Imbrium's Virtual Journal

This being a journal of my random thoughts and musings.

Name: Deborah

Monday, February 12, 2007

Global warming has been receiving an incredible amount of press coverage here the last year. That's encouraging, I suppose. It gets much more in some countries like the Netherlands that are already directly feeling the negative impacts... Like most things in business and in politics, problems tend to get ignored until they become an immediate crisis. Which always struck me as ironic given how often businessfolk and politicians talk about being "proactive" (confession: "proactive is" enemy #1 on my Vocabulary Enemies List).

It's a tough call. Serious reform would probably force the global economy to scale back, at least for a time, but environmental degradation will gradually devastate the global economy, too. Which one is preferable: do WE pay, or do we just hope _really hard_ for a technological miracle that prevents our grandchildren from paying with interest? "Consume with abandon? miracle happens here? great-grandchildren will know what a tree is."

One problem with current society is our over-reliance on technology to solve problems without being willing to make any personal sacrifices to achieve a goal. We see it everywhere: shock and awe bombing campaigns, plastic surgery, pill popping, increased fuel efficiency that offsets driving ever larger cars, etc. To go off on a tangent for a moment, this is a problem with all living creatures, not just humanity. Humanity simply has more more means at our disposal...there is a tendency to use up every available resource unless checked by some external force...extrapolating loosely from population biology, we'll keep going until we reach the limits of our ecosystem...technology just keeps expanding the limits and carrying capacity. Eventually, we'll hit a wall, and the population will contract at that point (mass starvation, pandemic, ecological disasters, things like that - we examples on smaller scales in both human populations and natural ecosystems). That's what populations do (not just humans). Let's hope global culture can evolve to a point where legitimate self-sacrifice and self-control is rewarded. Otherwise, I start to wonder if we will keep repeating the following pattern over and over: decline, collapse, primitive existence for a while, the environment will recover, society will rebuild, population will expand beyond carrying capacity, decline, collapse, repeat ad nauseum. (I'm thinking _Canticle for Leibowitz_)

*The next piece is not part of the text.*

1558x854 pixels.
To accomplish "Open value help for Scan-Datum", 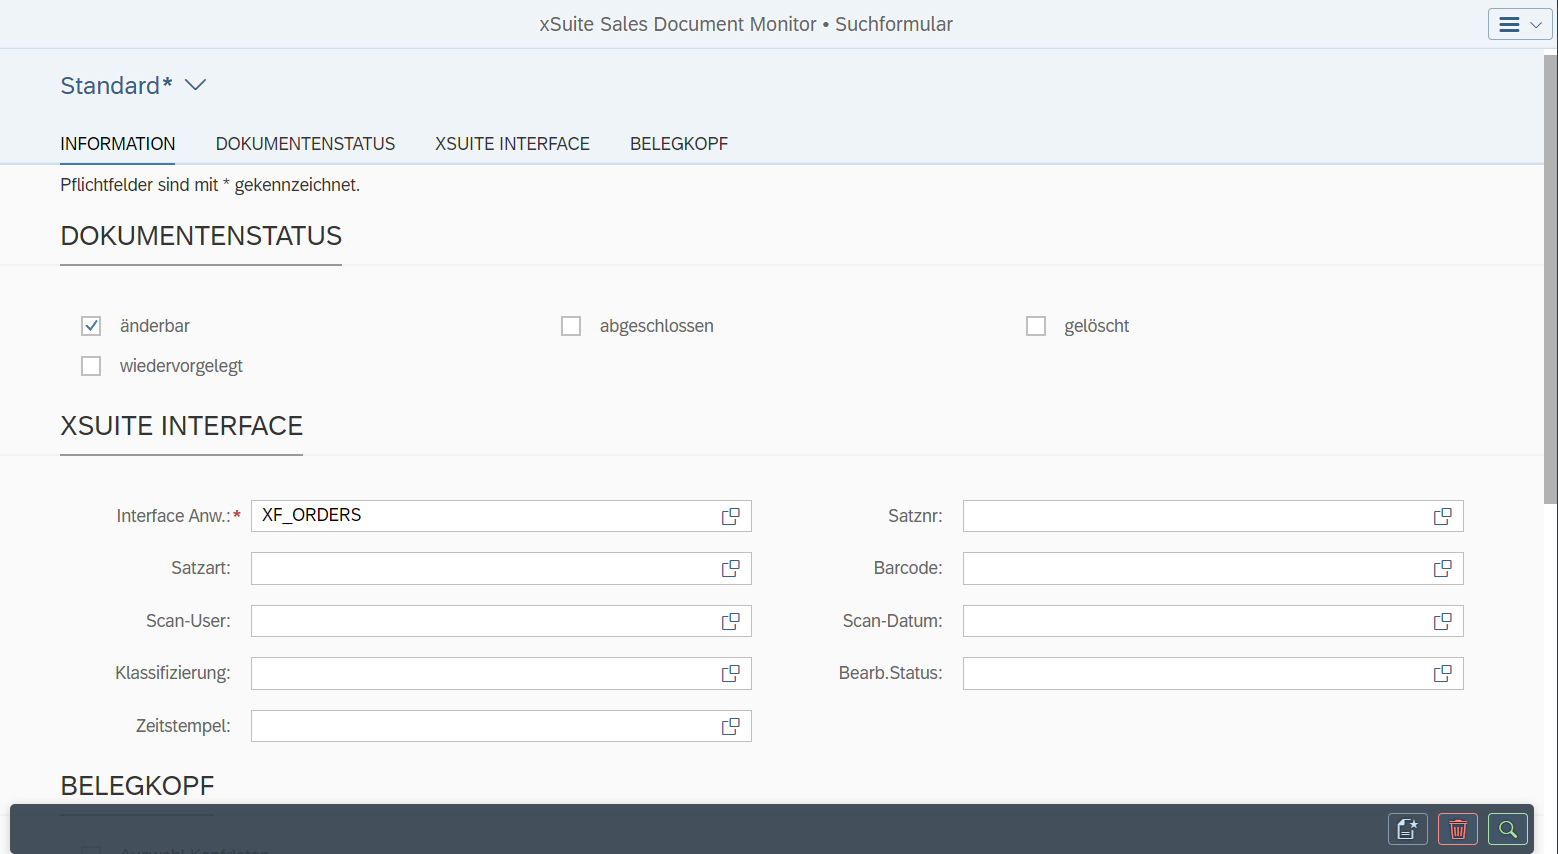I will tap(1442, 620).
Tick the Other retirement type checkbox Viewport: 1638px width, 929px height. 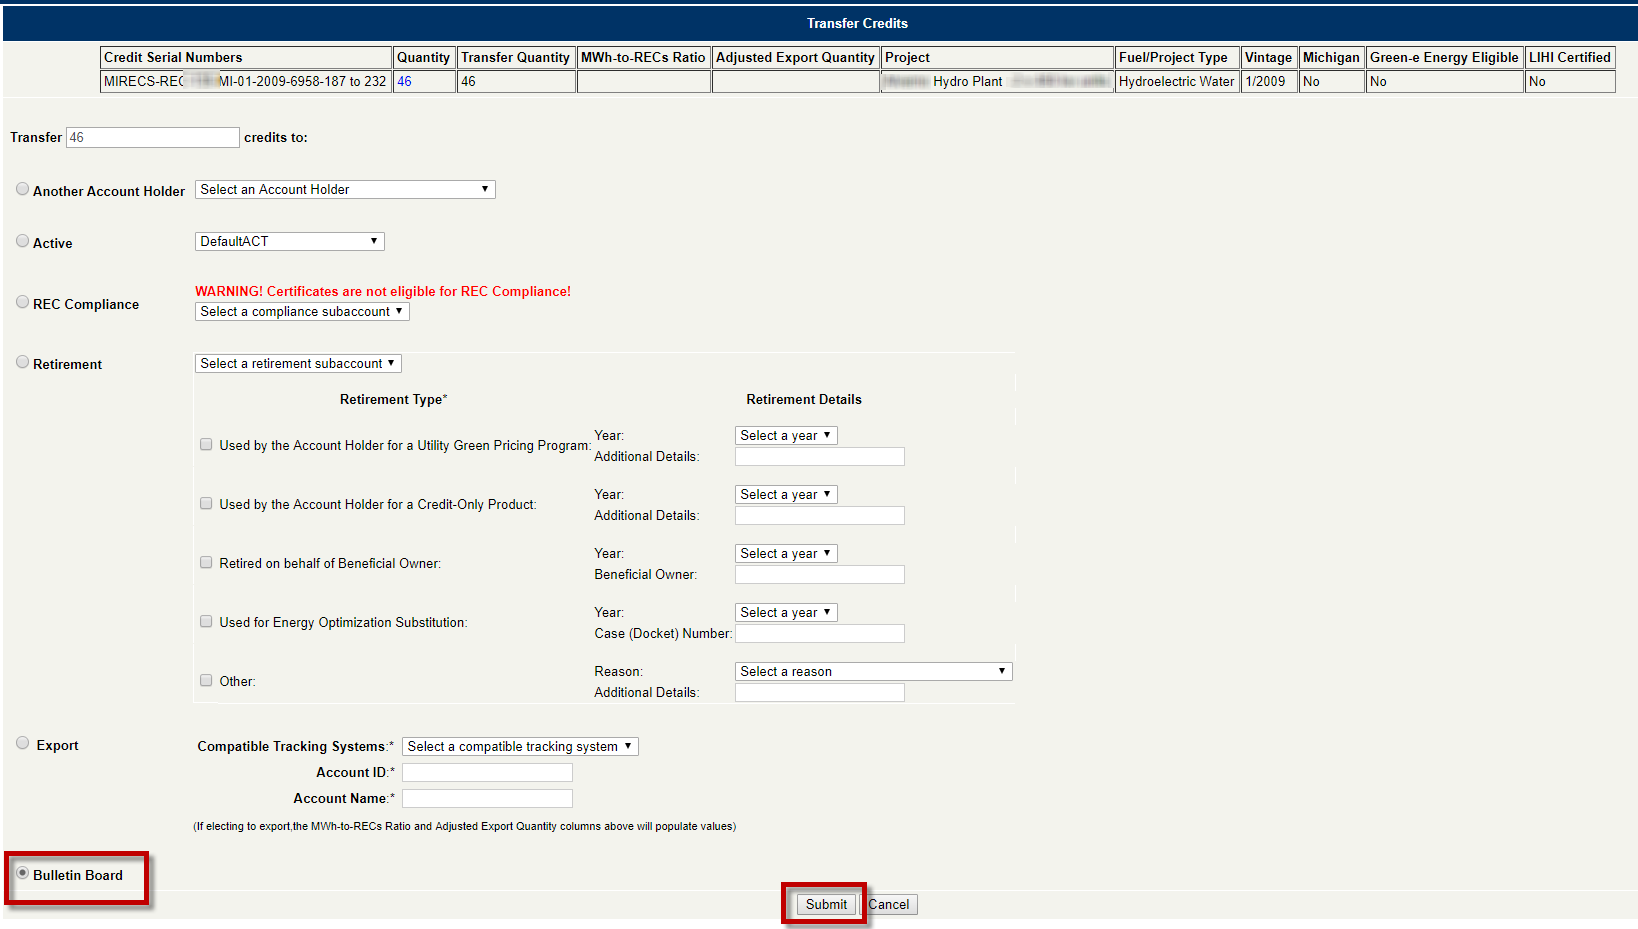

Yeah, it bothers me, but I've come to terms with it (see: Gen X escapism, reasons for). I'm not a social idealist in that I do not expect the majority of people to sacrifice without _some_ reward....I'd just tweak the underlying system of rewards and penalties to achieve social good. Hopefully, we'll all learn to scale back our consumption-oriented lifestyles a bit and find some workable alternate forms of energy.

Which brings me to a neat idea for a story, well, neat if one likes dark post-apocalyptic stories of environmental disaster. Have you heard about that mega seed bank in the Arctic? It's planned for a place that'll still be above sea level and still cold even if the ice caps completely melted...I can see writing a dark, post-apocalyptic story about the struggles of a few people to track down the legendary place where many, many seeds are kept in order to feed the starving remnants of some distant subsistent society that has only distant memories of the past advanced culture (i.e., the coming Dark Ages, with the sort of knowledge the average person in that period had of Rome or Greece). That'd be cool, if somewhat heavy handed. Upside is that I'd been seen as a visionary when society collapses, not that I'd really care, being be too busy gathering my forces to make sure I come out on top of the new feudal system. After all, the best way to be seen as a visionary is to implement one's vision.